Folding mass spectra: how to deal with the signal to noise image file: d3py01174g-t1.tif dilemma

Tanja Junkers * and Iyomali Abeysekera
Polymer Reaction Design Group, School of Chemistry, Monash University, 17 Rainforest Walk, Clayton VIC 3800, Australia. E-mail: tanja.junkers@monash.edu

Received 20th October 2023 , Accepted 16th November 2023

First published on 21st November 2023


Abstract

A method to exploit the periodic information stored in polymer mass spectra for increasing the obtainable S/N ratio is presented. This method allows ‘folding’ of a spectrum into a single monomer repeat unit. The advantages of this procedure are an improved S/N, automatic averaging of all peaks for a better quantitative analysis of individual polymer end groups and an overall gain in time resolution for in situ experiments. The Python code for the processing of data is described and provided.


Time is Money, or so they say. In scientific research this simple rule may indeed also apply, but when it comes to gathering research data the better rule is often Time is Resolution. The more time a researcher spends on acquisition of a measurement signal, the better the signal to noise ratio (S/N) will become. Statistically, the relation is simple and the S/N will improve with the square root of the number of obtained measurements that can be co-added to form an integrated result.1 In cases where single measurement scans always take the same amount of time, the √N can also be expressed as √t, the square root of measurement time. Researchers use this relation practically constantly to accommodate for limited sensitivity of instruments. For example, NMR spectra are typically co-added over 16 scans for regular proton spectra to obtain a better S/N and to resolve also smaller peaks in the spectrum. Since the improvement of the S/N goes with the square root of number of scans, this improvement comes with a distinct onus. While using 4 scans results in doubling of the signal quality, one already needs 16 for the next doubling, then 64, 256, 1021, 4096, 16[thin space (1/6-em)]384, etc. for the following improvements. Depending on the worth of the experiment, or the desperation of the researcher, the time commitment becomes a crucial trade-off for signal quality. Hence, Time is Resolution.
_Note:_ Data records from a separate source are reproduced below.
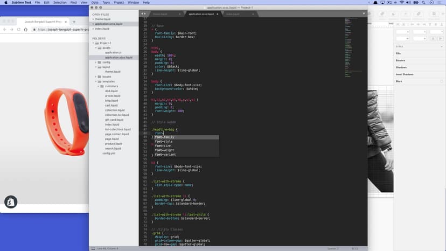Collapse the templates folder
Screen dimensions: 446x251
pos(97,81)
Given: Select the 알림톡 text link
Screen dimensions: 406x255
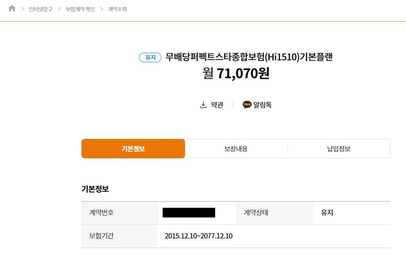Looking at the screenshot, I should 263,105.
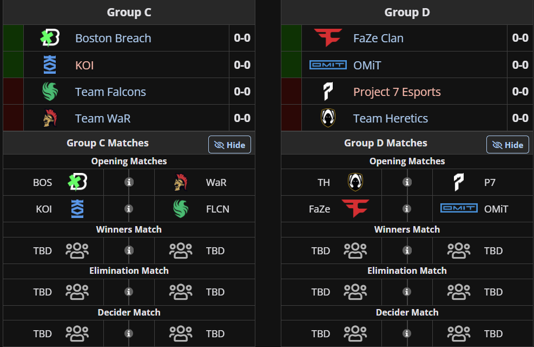Viewport: 534px width, 347px height.
Task: View Group D Decider Match info icon
Action: (407, 333)
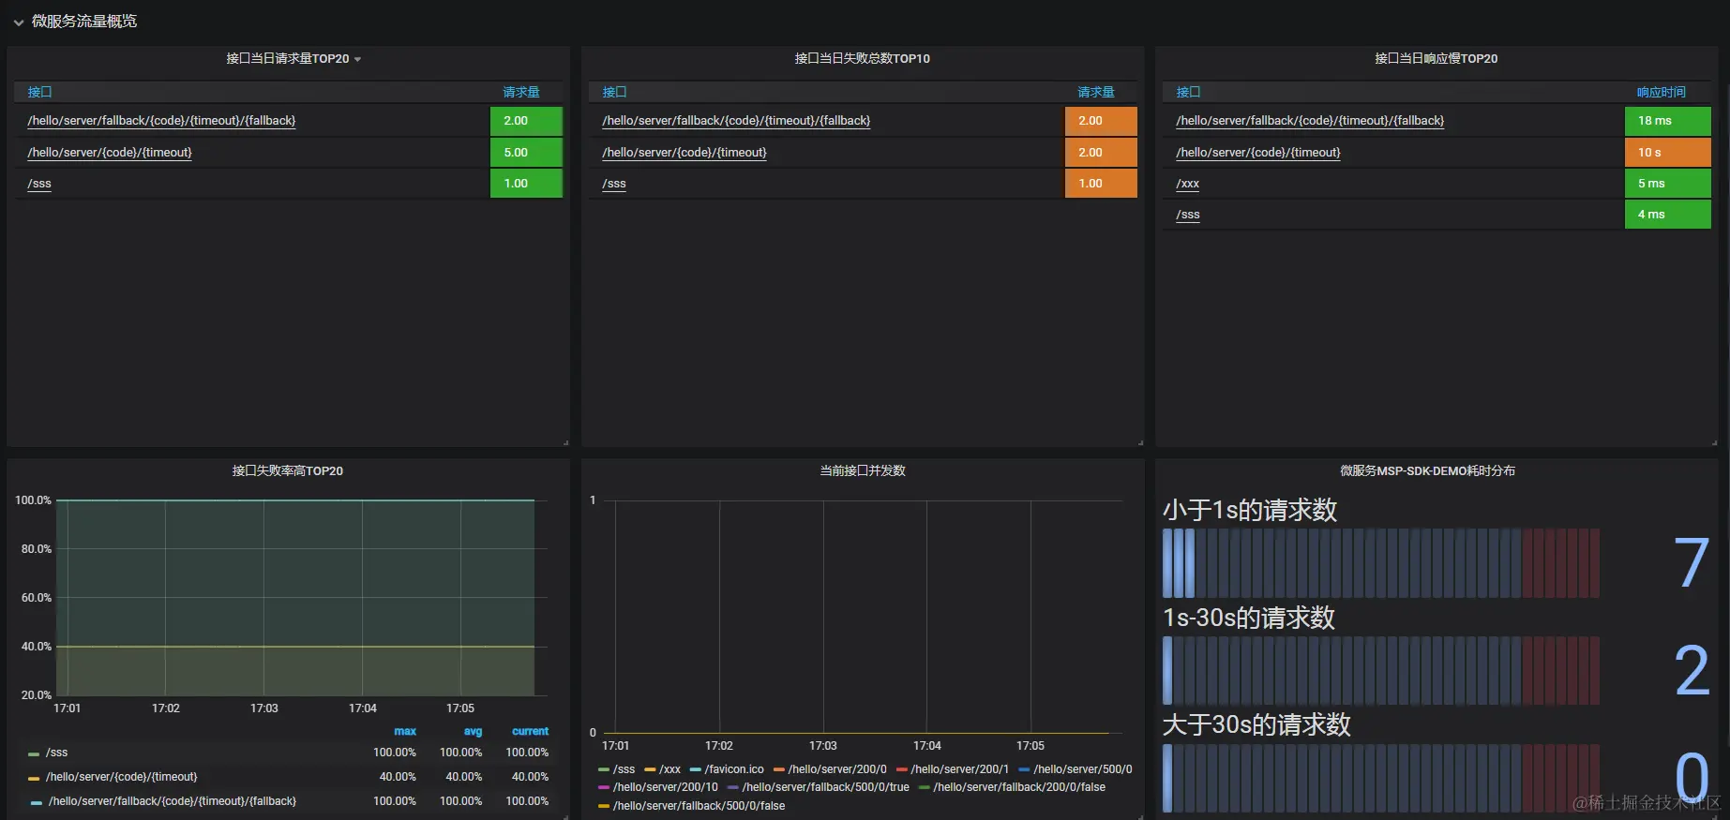The height and width of the screenshot is (820, 1730).
Task: Sort the slow response table by 响应时间
Action: click(1661, 92)
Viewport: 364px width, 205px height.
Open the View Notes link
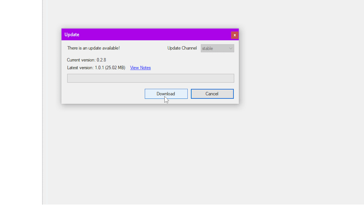coord(140,68)
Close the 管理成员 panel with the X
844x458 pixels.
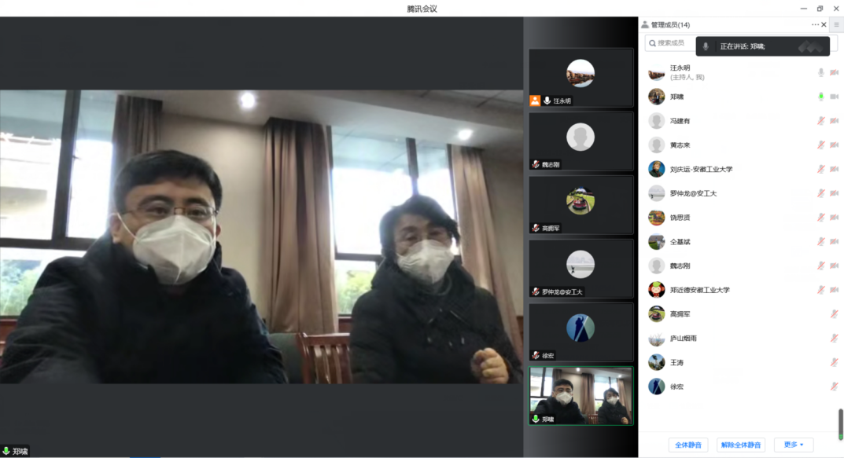click(x=824, y=25)
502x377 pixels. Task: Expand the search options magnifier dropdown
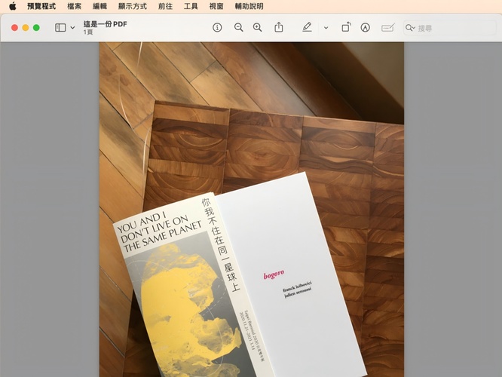coord(410,28)

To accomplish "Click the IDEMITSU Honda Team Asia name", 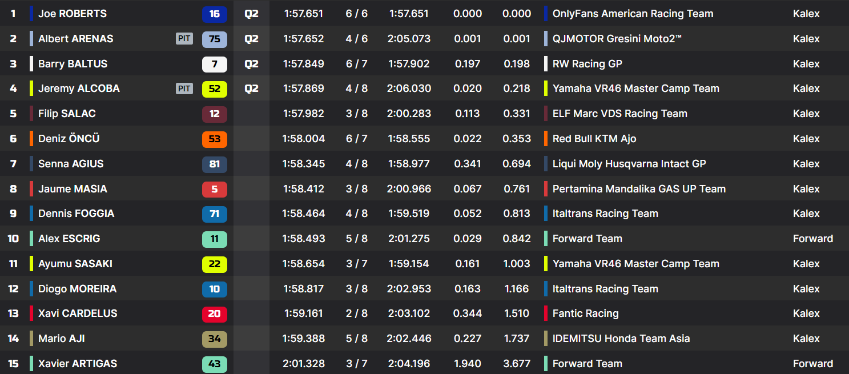I will (x=621, y=339).
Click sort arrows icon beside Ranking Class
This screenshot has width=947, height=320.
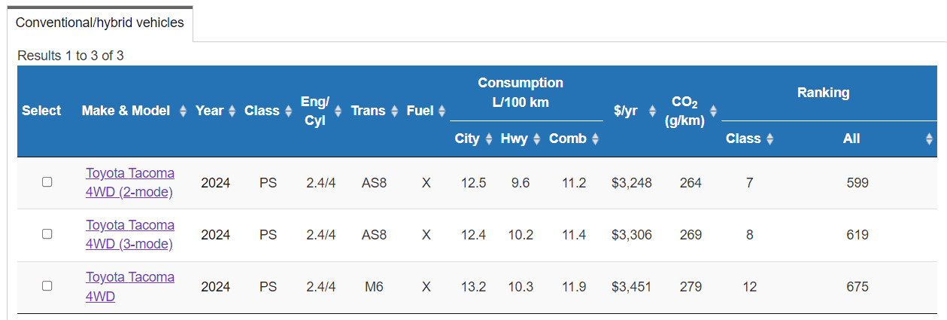point(769,139)
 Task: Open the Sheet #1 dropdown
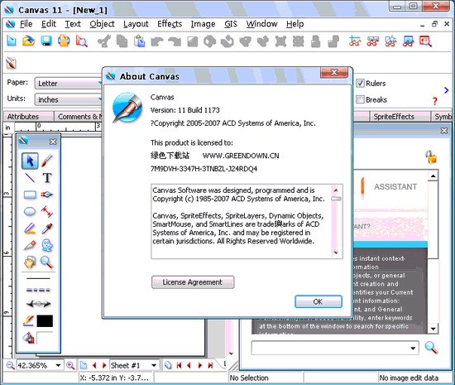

Especially with the increasing automation of reactions and the online monitoring that is connected with this development, this is a significant issue.2 In online monitoring, longer acquisition times result in a loss of time-resolution on the reaction axis.3 Thus, online monitors often accept lower signal resolution in order to increase information in the time domain. The same is true for analysing samples in LC-MS, where the LC dimension dictates the speed with which the MS measurement must be carried out.4,5

If a high time resolution is required, the only thing researchers can do is to accept the S/N that results from the instrument itself. Of course, advances in technology come with a constant improvement on this front, and often more expensive instruments will deliver a better S/N.

While the trade-off between time and resolution is obvious, it isn't always the end of the story. In here, we discuss a methodology that is specific to polymer characterization via mass spectrometry, which allows the increase of spectral resolution without omitting any time resolution. In this method, we make use of a specific, almost trivial, feature of mass spectra of polymers. Polymers consist of repeating units, and thus their mass spectra and the information contained therein are periodic.6 While this is again an obvious fact, to the best of our knowledge this is not systematically exploited to increase the S/N of the spectra.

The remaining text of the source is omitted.